Organs: Liver and Gallbladder

These organs carry out essential body functions, particularly the digestion and processing of many substances taken into the body.  The liver is the largest internal organ, located in the right upper abdomen. The liver supports the processes carried out by the heart and lungs. Essentially it stores and distributes nourishment for the entire body, as well as taking part in the formation of blood, and filtering the toxins it. The hepatic cells in the liver make bile which aids in digestion, then stores it in the gallbladder to be used in the intestines for the breakdown of fats and for enhancing the small intestine’s ability to absorb fatty acids. The liver also aids in the metabolism of carbohydrates, fats, and proteins, helping to keep the blood sugar levels  regulated by converting fats and proteins into glucose. The liver can form vitamin A and store vitamin D and B-complex. It also stores minerals such as copper, zing, and iron.  The gallbladder sits beneath and at the front edge of the central area of the liver. It stores and secretes bile for digestion, especially breaking down fats.

Nutrition: Cleansing 
  • Relaxing before eating to receive full nourishment of the meal. Eating should be avoided under stressful situations.
  • Liver detox: drink lemon water. In the mornings when you wake up squeeze a 1/4 of a lemon in warm water and drink before eating breakfast.
  • Consuming whole foods, as these have the most energy, getting it from the vital life force [Earth and Sun], while foods that are factory-processed or heated lose much of their natural nourishment.
  • The spring time is the best time for detoxing and cleaning our bodies. Note: this is different than fasting, which is defined as water intake only.
  • This is the best time to take fruit and vegetable juices, as these lighten up the heat-producing diet of Winter. 
  • Eat sprouted seeds, grains, beans. Almost any seed or bean will sprout.
  • It is important to also do therapeutic massages to help the tissues release toxins and tension, like reflexology and acupressure.
  • To keep the body strong while detoxing, it is important to add a high-protein plant product like Spirulina or Chlorella. You can add these powders to cold-raw soups, salads or green juices.
  • Peppermint and Dandelion are great for spring time. Their freshness cleans and stimulates. Try making a spray tonic for your face. It is also good for colds and fevers. Dandelion is a great liver cleanser.
  • Exercises that stretch your muscles are good during this time. It is also good to introduce new activities and goals. To support you cleans process restorative yoga is best at this time of the year.

Diet & Recipes

Stanley Burroughs’ Master Cleanser

  • 2 tsp fresh squeezed lemons
  • 1-2 tsp maple syrup (I recommend local honey)
  • 1/10 tsp cayenne pepper
  • 8 oz spring water
  1. Drink 8-12 glasses throughout the day. At least 6 glasses for 1-2 weeks.
  2. If carrying the drink, use a glass jar to avoid toxins created from plastic reacting to acids in the lemon.
  3. Rinse your mouth after drinking to clear the lemon and maple syrup from your teeth. The sugars can be damaging, and ascorbic/citric acids can pull calcium from enamel.
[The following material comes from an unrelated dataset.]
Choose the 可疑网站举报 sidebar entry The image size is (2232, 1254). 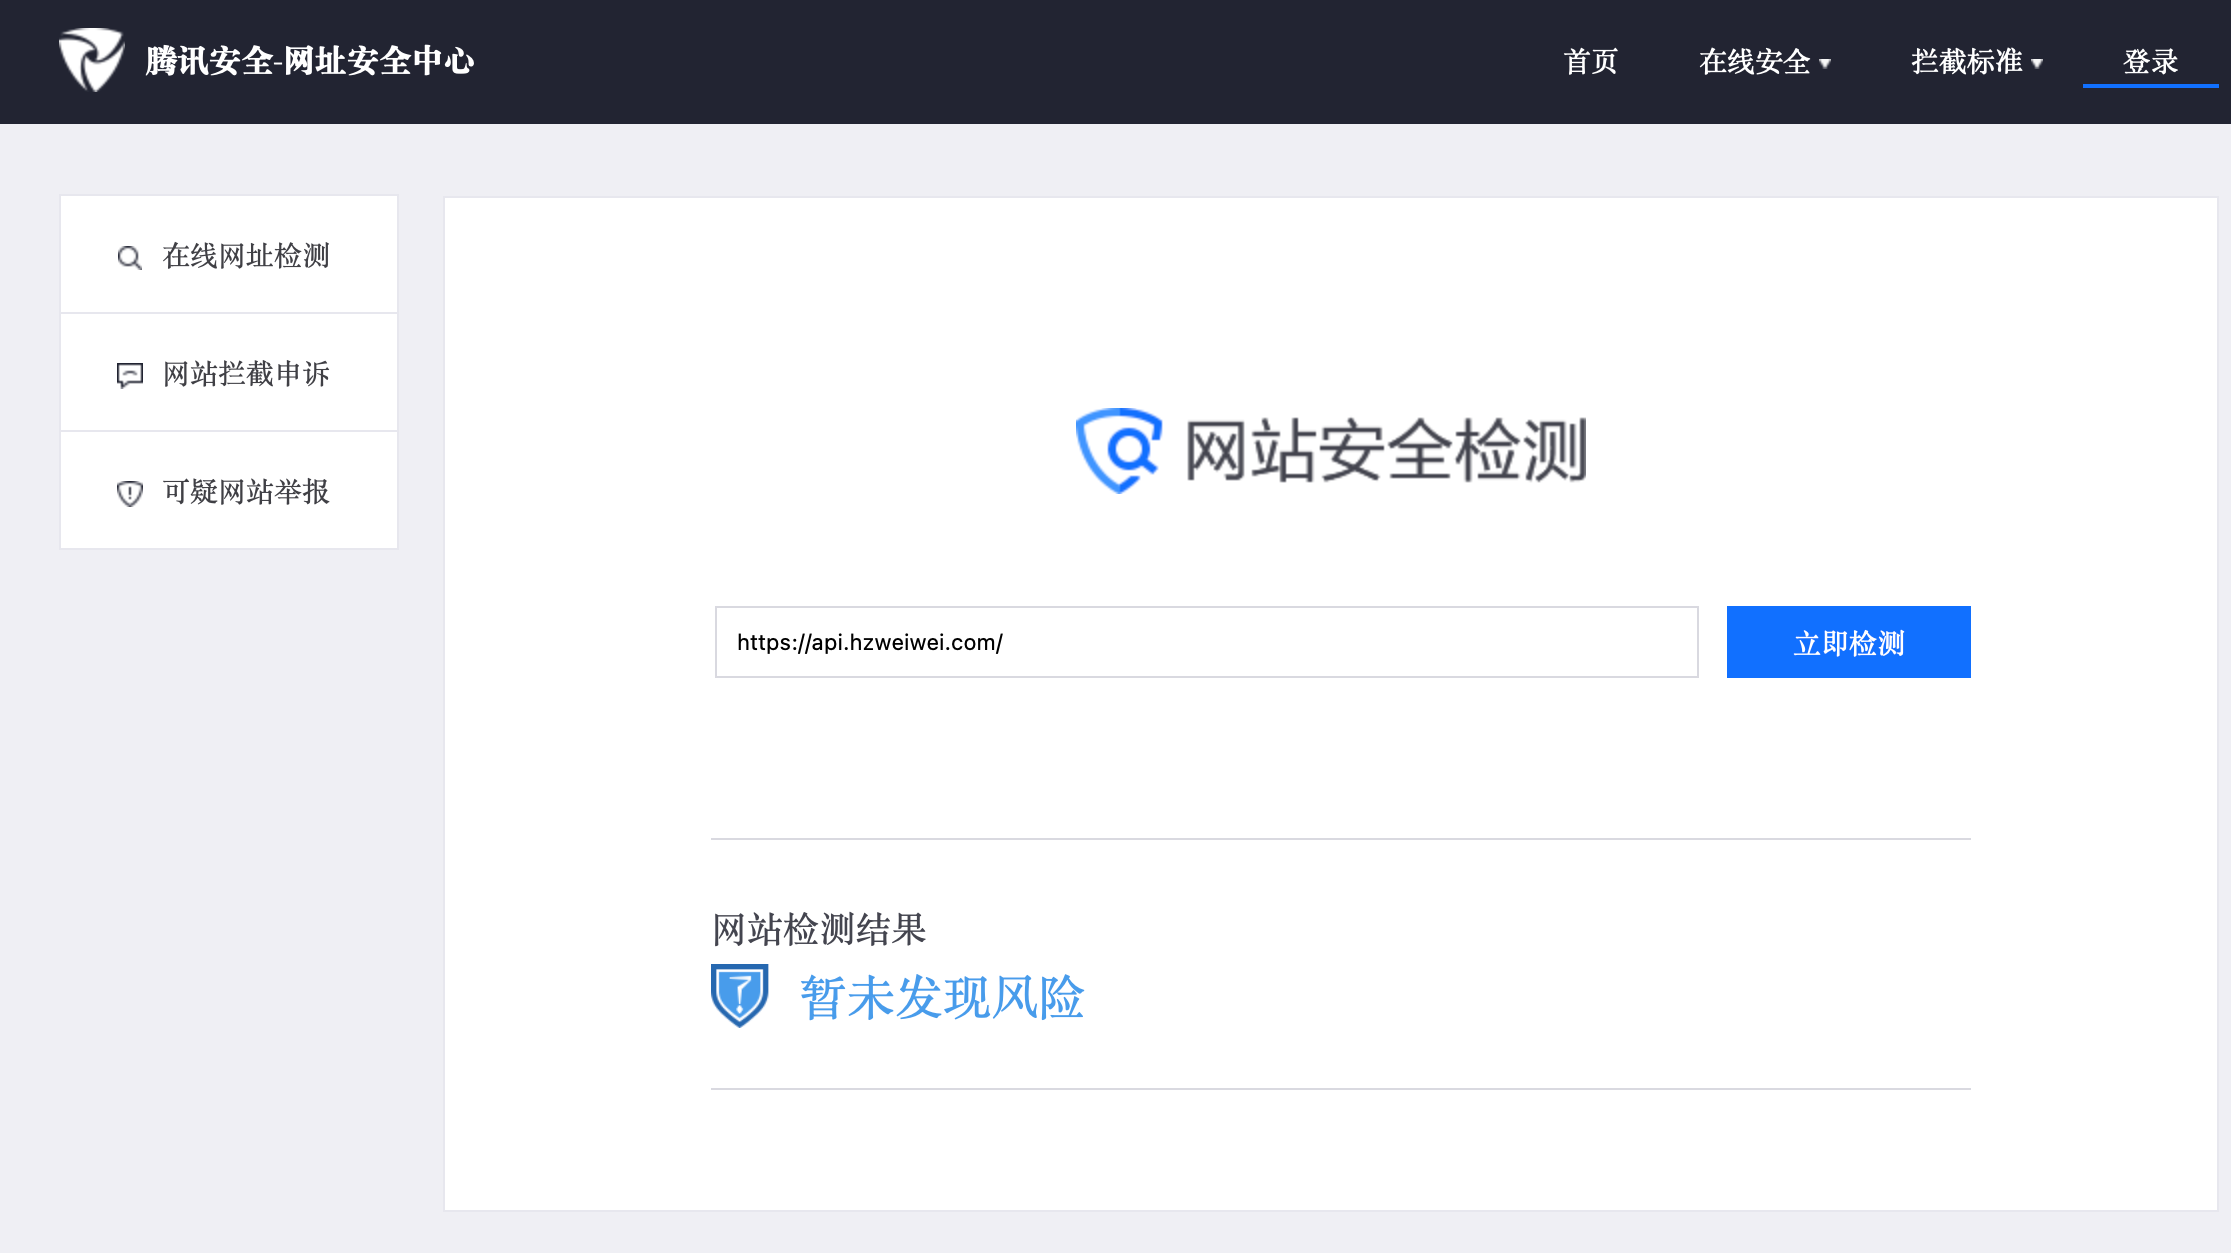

Lemon: High in vitamin C and potassium. The astringent flavor contract and tighten tissues, clearing toxins from deep tissues, joints, and organs

Cayenne Pepper: clears blood, eliminates toxins and mucus, and keeps body warm.

Maple Syrup: Gives energy, and like honey, it is a primary natural sugar.

Adding a cold-pressed (unrefined) olive oil, one tablespoon twice a daily, is a good nutrient, liver toner, and intestinal lubricant.

Laxative Tea

Mix a teaspoon of licorice root, anise, fennel or fenugreek in a few cups of water, and let simmer for 10-15 minutes, then let steep.  Drink in the morning and before going to bed. *This is a mild laxative tea*


“Staying Healthy with the Seasons” by Dr. Elson M. Haas. M.D. 21st Century Edition.